Swarm Intelligence

, Volume 12, Issue 1, pp 23–51 | Cite as

Reinforcement learning in a continuum of agents

  • Adrian Šošić
  • Abdelhak M. Zoubir
  • Heinz Koeppl
Article

Abstract

We present a decision-making framework for modeling the collective behavior of large groups of cooperatively interacting agents based on a continuum description of the agents’ joint state. The continuum model is derived from an agent-based system of locally coupled stochastic differential equations, taking into account that each agent in the group is only partially informed about the global system state. The usefulness of the proposed framework is twofold: (i) for multi-agent scenarios, it provides a computational approach to handling large-scale distributed decision-making problems and learning decentralized control policies. (ii) For single-agent systems, it offers an alternative approximation scheme for evaluating expectations of state distributions. We demonstrate our framework on a variant of the Kuramoto model using a variety of distributed control tasks, such as positioning and aggregation.
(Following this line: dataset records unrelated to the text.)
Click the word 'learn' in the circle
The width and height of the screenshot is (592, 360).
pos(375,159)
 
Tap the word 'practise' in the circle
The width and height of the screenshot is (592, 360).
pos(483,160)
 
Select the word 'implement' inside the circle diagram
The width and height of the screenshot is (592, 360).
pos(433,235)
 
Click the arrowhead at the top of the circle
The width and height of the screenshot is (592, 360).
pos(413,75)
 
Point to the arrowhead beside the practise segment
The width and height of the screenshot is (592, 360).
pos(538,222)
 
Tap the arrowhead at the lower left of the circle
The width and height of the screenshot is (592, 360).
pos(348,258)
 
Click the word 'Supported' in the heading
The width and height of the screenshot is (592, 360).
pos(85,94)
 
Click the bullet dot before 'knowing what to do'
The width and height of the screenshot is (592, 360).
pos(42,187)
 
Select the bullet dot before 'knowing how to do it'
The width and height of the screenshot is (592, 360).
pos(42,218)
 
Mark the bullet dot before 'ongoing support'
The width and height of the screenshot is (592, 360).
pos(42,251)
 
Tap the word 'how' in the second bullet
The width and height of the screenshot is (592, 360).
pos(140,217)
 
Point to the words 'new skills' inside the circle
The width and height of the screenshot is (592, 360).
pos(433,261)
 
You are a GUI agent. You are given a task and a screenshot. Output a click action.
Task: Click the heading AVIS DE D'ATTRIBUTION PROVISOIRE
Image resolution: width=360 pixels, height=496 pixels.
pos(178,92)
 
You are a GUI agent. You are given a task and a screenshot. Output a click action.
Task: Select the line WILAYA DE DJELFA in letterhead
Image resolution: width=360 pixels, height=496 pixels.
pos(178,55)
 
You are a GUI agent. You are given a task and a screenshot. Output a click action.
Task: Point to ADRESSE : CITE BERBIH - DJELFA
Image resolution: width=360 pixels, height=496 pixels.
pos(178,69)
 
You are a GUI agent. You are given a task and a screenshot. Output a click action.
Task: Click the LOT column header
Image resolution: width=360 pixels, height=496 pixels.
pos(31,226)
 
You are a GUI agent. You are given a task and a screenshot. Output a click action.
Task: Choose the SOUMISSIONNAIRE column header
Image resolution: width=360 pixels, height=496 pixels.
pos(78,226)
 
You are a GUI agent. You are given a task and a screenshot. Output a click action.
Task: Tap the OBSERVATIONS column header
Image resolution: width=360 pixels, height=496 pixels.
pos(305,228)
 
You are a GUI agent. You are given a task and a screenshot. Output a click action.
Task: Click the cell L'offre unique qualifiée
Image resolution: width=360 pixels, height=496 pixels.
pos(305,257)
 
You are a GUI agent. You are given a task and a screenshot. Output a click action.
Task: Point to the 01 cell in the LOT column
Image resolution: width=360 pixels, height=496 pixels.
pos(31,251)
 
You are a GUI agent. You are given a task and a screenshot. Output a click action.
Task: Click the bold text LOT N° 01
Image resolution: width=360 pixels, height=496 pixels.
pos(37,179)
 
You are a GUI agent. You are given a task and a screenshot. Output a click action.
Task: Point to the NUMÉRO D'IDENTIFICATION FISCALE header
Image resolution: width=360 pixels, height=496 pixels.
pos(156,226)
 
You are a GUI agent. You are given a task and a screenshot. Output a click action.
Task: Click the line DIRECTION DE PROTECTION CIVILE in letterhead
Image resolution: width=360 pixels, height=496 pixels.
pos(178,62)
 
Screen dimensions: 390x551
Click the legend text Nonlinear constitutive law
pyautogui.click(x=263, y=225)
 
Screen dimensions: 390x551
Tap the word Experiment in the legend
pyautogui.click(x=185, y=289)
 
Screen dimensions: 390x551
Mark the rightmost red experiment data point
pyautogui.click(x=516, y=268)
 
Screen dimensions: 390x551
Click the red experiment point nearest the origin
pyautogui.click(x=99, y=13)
As part of our experiments, we compare the effectiveness of the controllers learned by the continuum model and agent-based systems of different sizes, and we analyze how the degree of observability in the system affects the learning process.

Keywords

Reinforcement learning Multi-agent systems Decentralized control Collective behavior Swarm intelligence Active particles Continuum mechanics 

Notes

Acknowledgements

H. Koeppl gratefully acknowledges support from the German Research Foundation (DFG) within the Collaborative Research Center (CRC) 1053 - MAKI.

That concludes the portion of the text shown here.